What can thousand-year-old trees teach us about living sustainably? If we want to be sustained by this planet indefinitely, we need to stop trying to suck it dry.
Doug Larson is an award winning scientist, author, and Professor Emeritus of Biology at the University of Guelph. He is an expert on deforestation and regularly contributes to The Guardian and other publications. His books include Cliff Ecology: Pattern and Process in Cliff Ecosystems, The Urban Cliff Revolution: New Findings on the Origins and Evolution of Human Habitats, Storyteller Guitar, and The Dogma At My Homework.
THE CREATIVE PROCESS · ONE PLANET PODCAST
We admire your intellectual humility and curiosity and wonder about the natural world. You’ve said before that you found the ancient forest to be your greatest teacher
DOUG LARSON
I think one thing I learned from looking at the ancient trees is that there is no great benefit to anything of growing quickly and accumulating vast resources. Growing slowly and patiently and with fewer demands on the environment in which you live is just as healthy and perhaps more healthy than the endless hunger for more and more and more, which we see as a characteristic of our species.

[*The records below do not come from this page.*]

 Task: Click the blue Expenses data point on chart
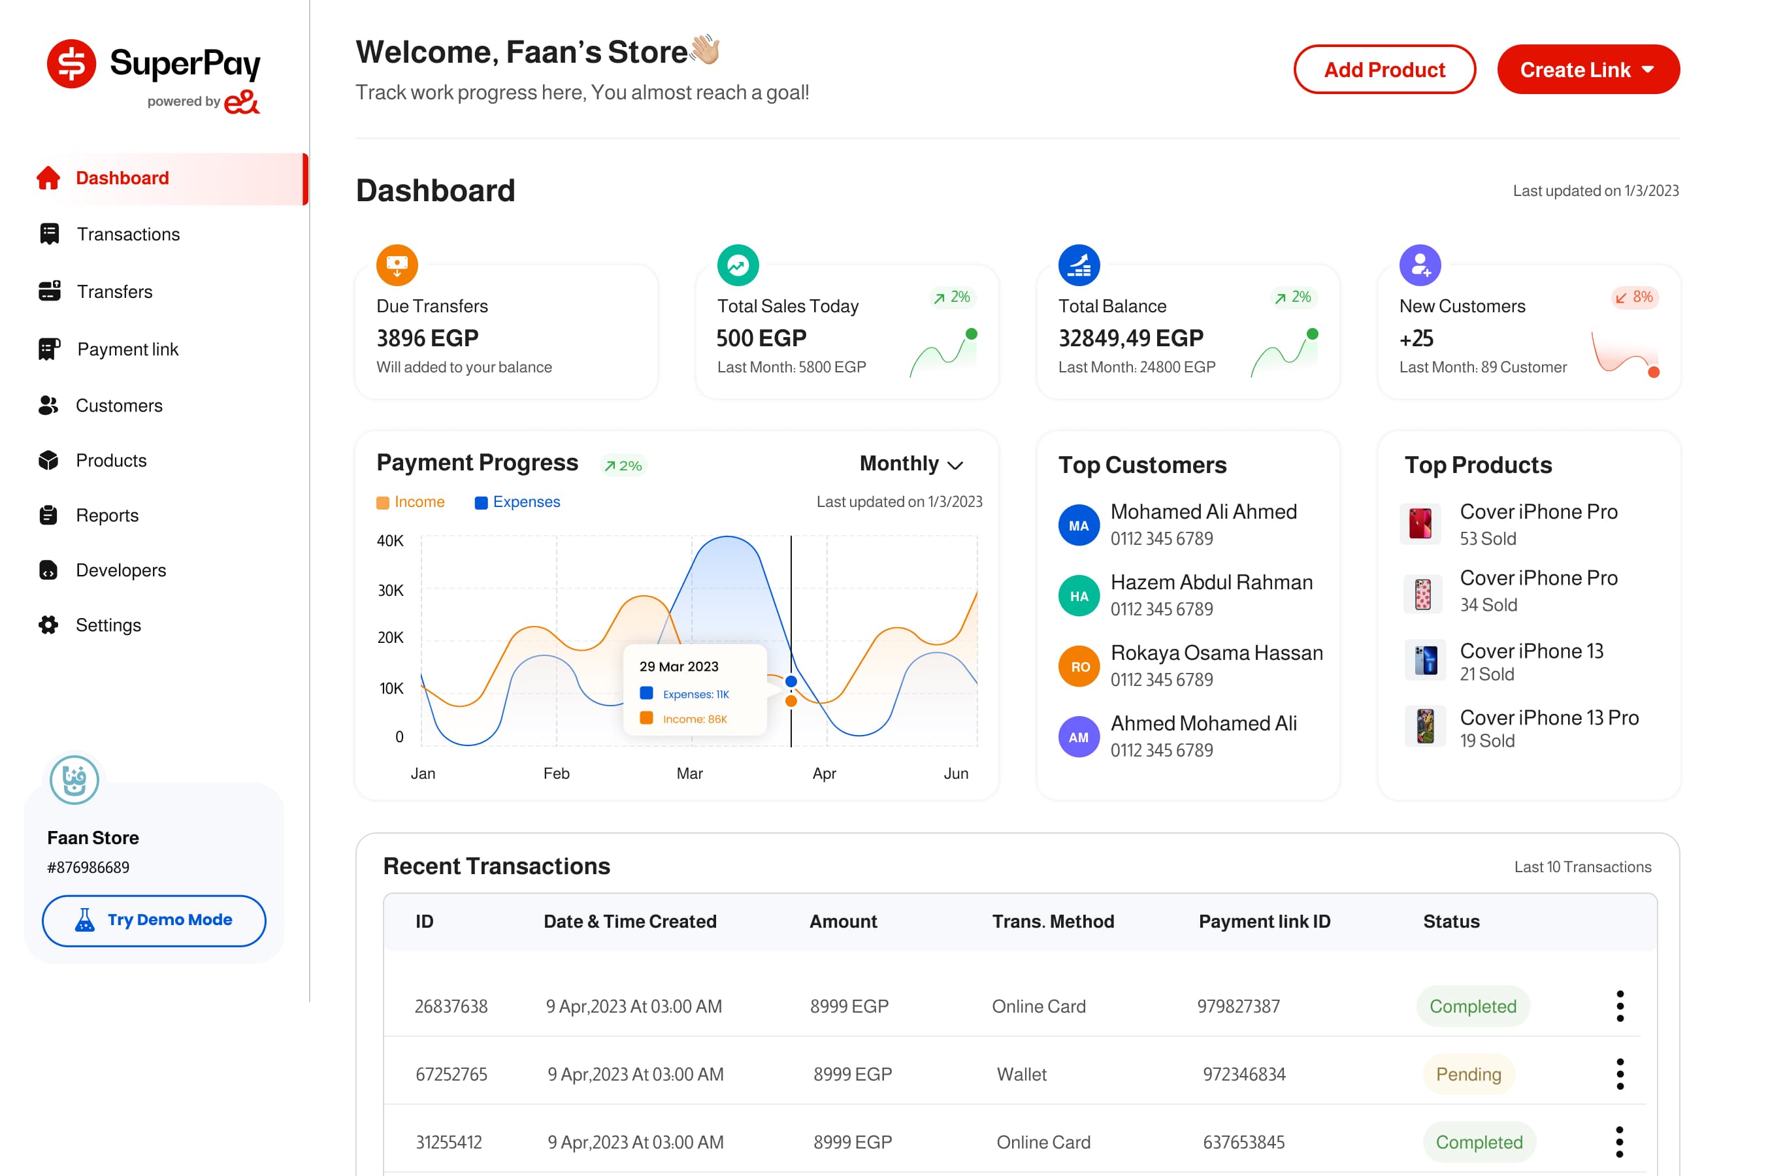tap(791, 682)
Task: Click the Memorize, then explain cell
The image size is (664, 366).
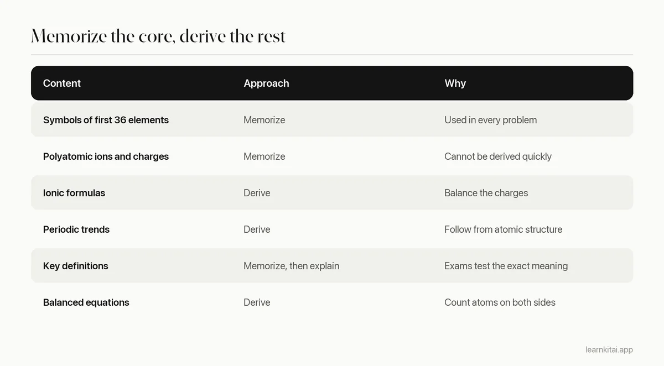Action: 291,266
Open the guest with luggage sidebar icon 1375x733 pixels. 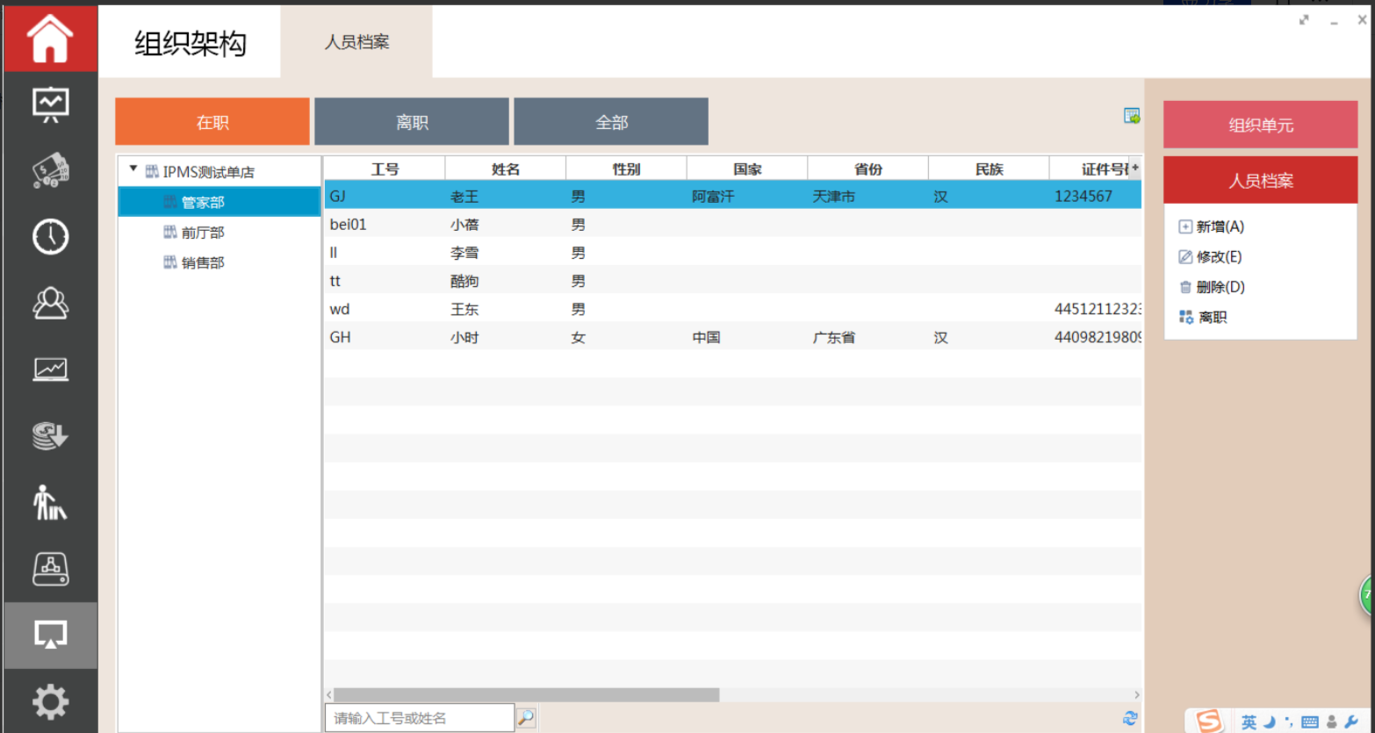(x=50, y=502)
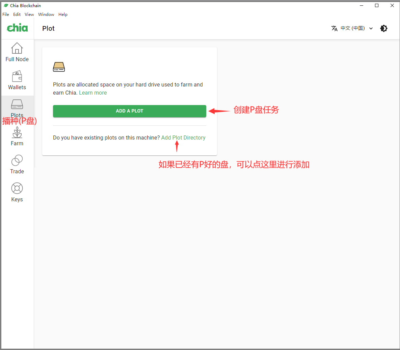The image size is (400, 350).
Task: Click the language translation icon
Action: click(x=335, y=28)
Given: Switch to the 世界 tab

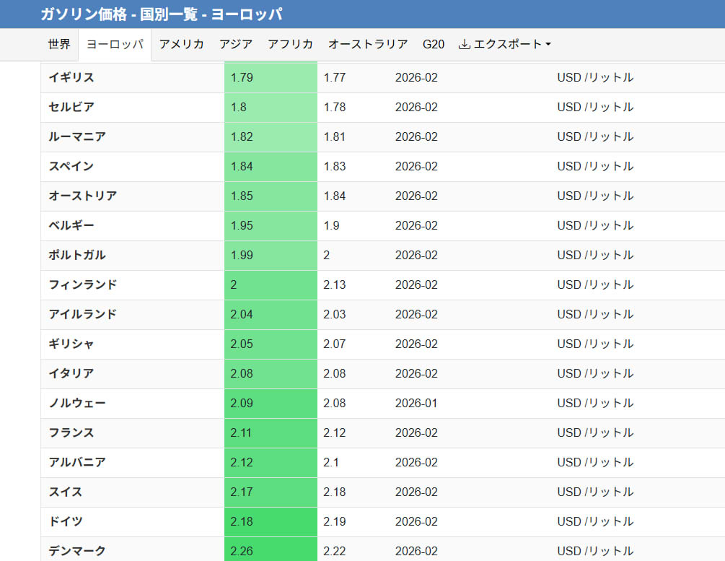Looking at the screenshot, I should pyautogui.click(x=59, y=44).
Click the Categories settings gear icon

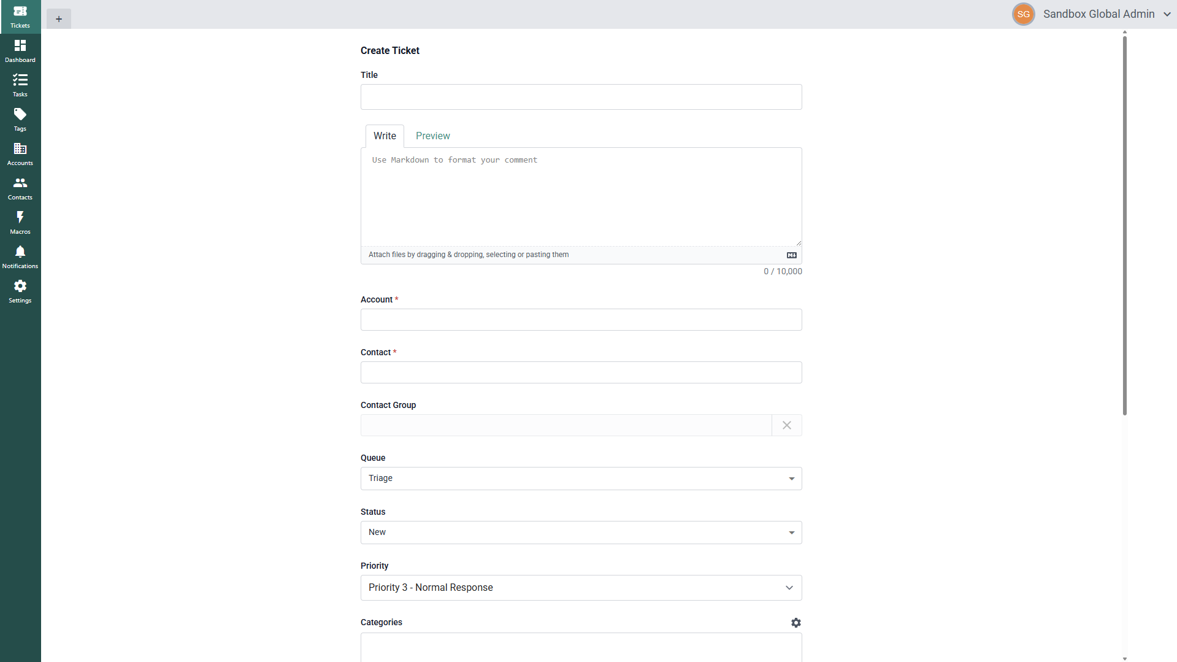(796, 623)
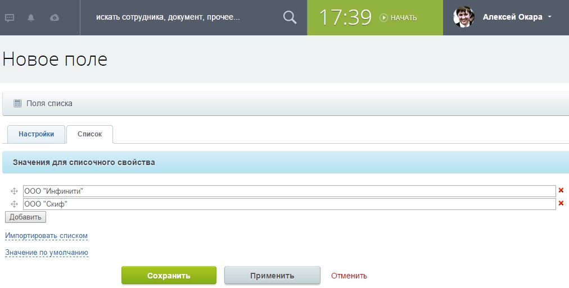This screenshot has height=288, width=569.
Task: Click the drag handle for ООО "Скиф"
Action: click(x=15, y=204)
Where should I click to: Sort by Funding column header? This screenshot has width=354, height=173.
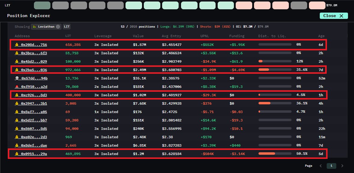click(x=237, y=36)
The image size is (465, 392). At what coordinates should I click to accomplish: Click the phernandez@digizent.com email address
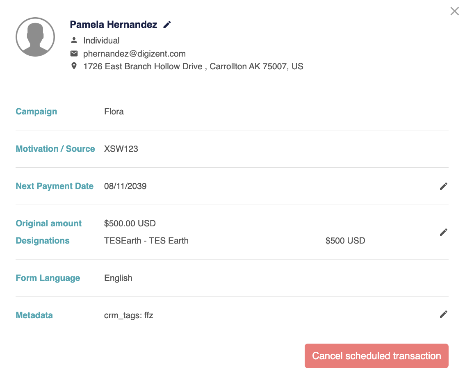pyautogui.click(x=134, y=54)
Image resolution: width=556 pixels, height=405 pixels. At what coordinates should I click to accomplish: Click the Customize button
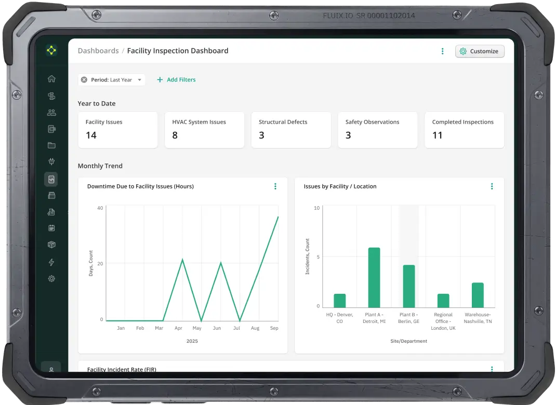(x=480, y=51)
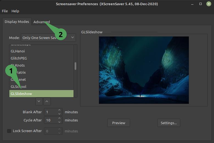
Task: Click the screensaver list scrollbar handle
Action: [75, 66]
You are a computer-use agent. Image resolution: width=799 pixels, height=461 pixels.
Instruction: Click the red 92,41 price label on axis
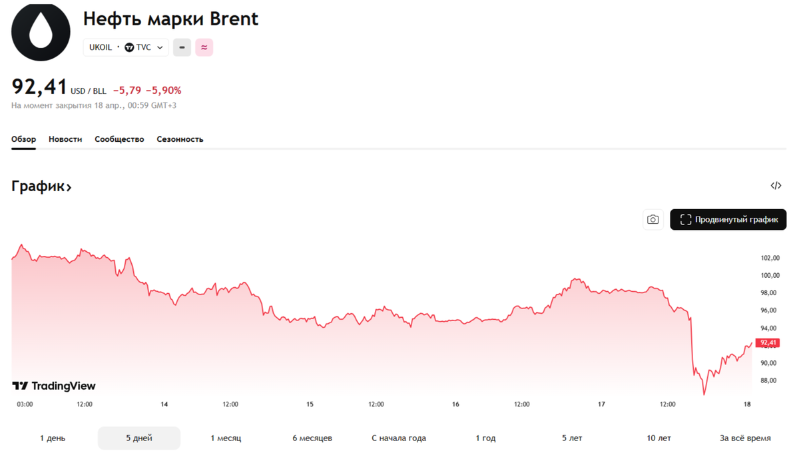768,343
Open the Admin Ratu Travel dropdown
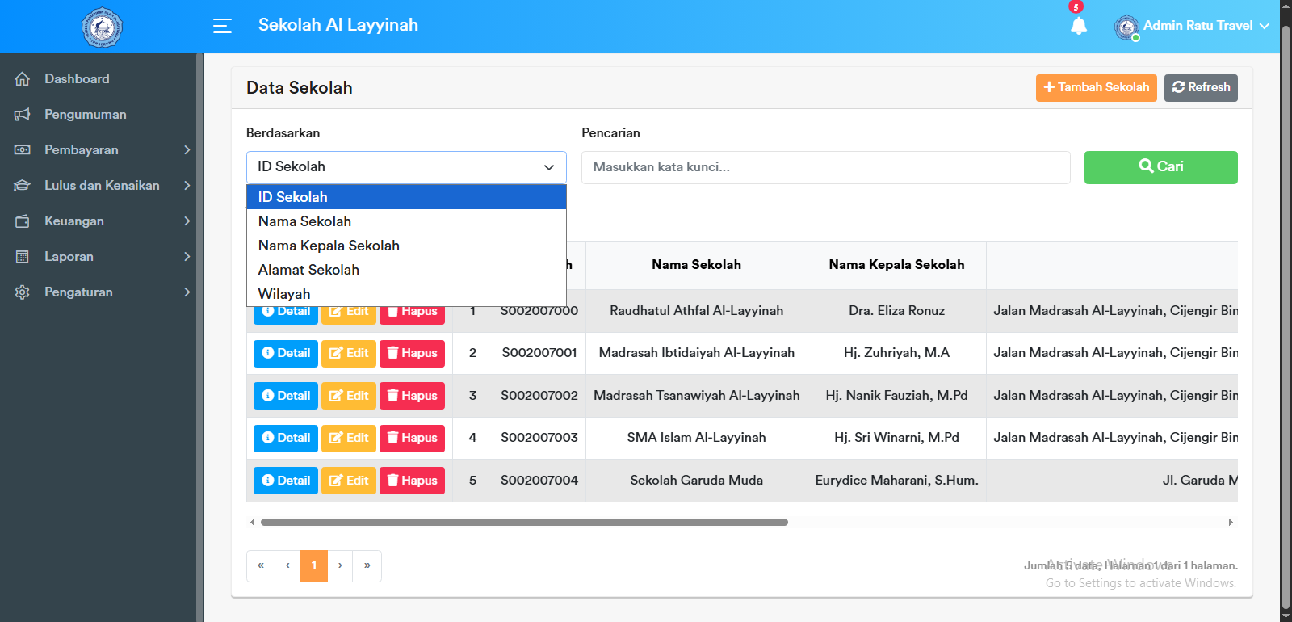 (1198, 26)
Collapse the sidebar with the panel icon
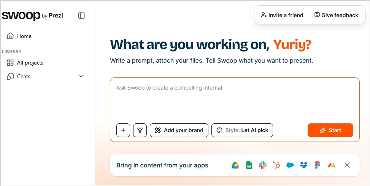This screenshot has height=186, width=370. [x=81, y=16]
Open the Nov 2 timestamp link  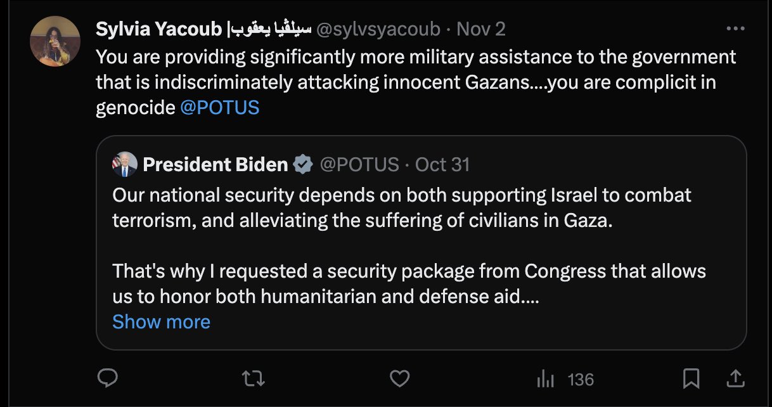481,29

I think like a scientist and my interest in stunted trees probably goes back to my upbringing. I had a difficult childhood with a father who insisted that he was right about everything all the time. And in my early years as a scientist, I was trying to find some system that would not argue back to me. I loved working with organisms that were themselves repressed by nature. It's a wonderful thing to stand like Gulliver on top of an entire ecosystem that's only three inches tall. And ask yourself, am I any happier than it? And I wasn't. And I found that tremendously thrilling to have a different perspective.
Doug Larson’s Music
The first guitar I built, I took it to a friend who has a guitar business. And he looked at it and he said this instrument has the approximate shape of a guitar, but it's not a guitar. It's a piece of junk. And he was right. So, what I found is that it's thrilling, as an artist or as a scientist, to pursue something, even if you don't achieve the thing that you're pursuing but it's the attempt that expresses the humanity.
THE CREATIVE PROCESS · ONE PLANET PODCAST
As you think about the future, what would you like young people to know, preserve and remember?
LARSON
There is no reason for doom and gloom in our species. Evolution has produced the most amazing organism that is capable of almost instantaneous change for the better. And I didn't know that when I was a kid, but I think I sensed it. I think I sensed that all these other 20 million species knew something we didn't know. And that was: there's always hope if you let it out of the bag. We're always willing to say that we're right to other people, but the joy comes from realizing that the truth eventually comes out. And it's by the inexorable floating of science to the surface, by people who are willing to say they're wrong. They think it's a sign of weakness, and in my view, it's the ultimate sign of strength in a politician to say, "Yeah, I was wrong last week. I was wrong last month. I was wrong last year." We're always looking for better ideas, and so if you've got one, let us know. Politicians think it's a sign of weakness to change their minds. And I think, are you kidding? Evolution is selecting for people to change their minds all the time. That's what works in nature. Evolution is the process by which things that are better replace things which aren't.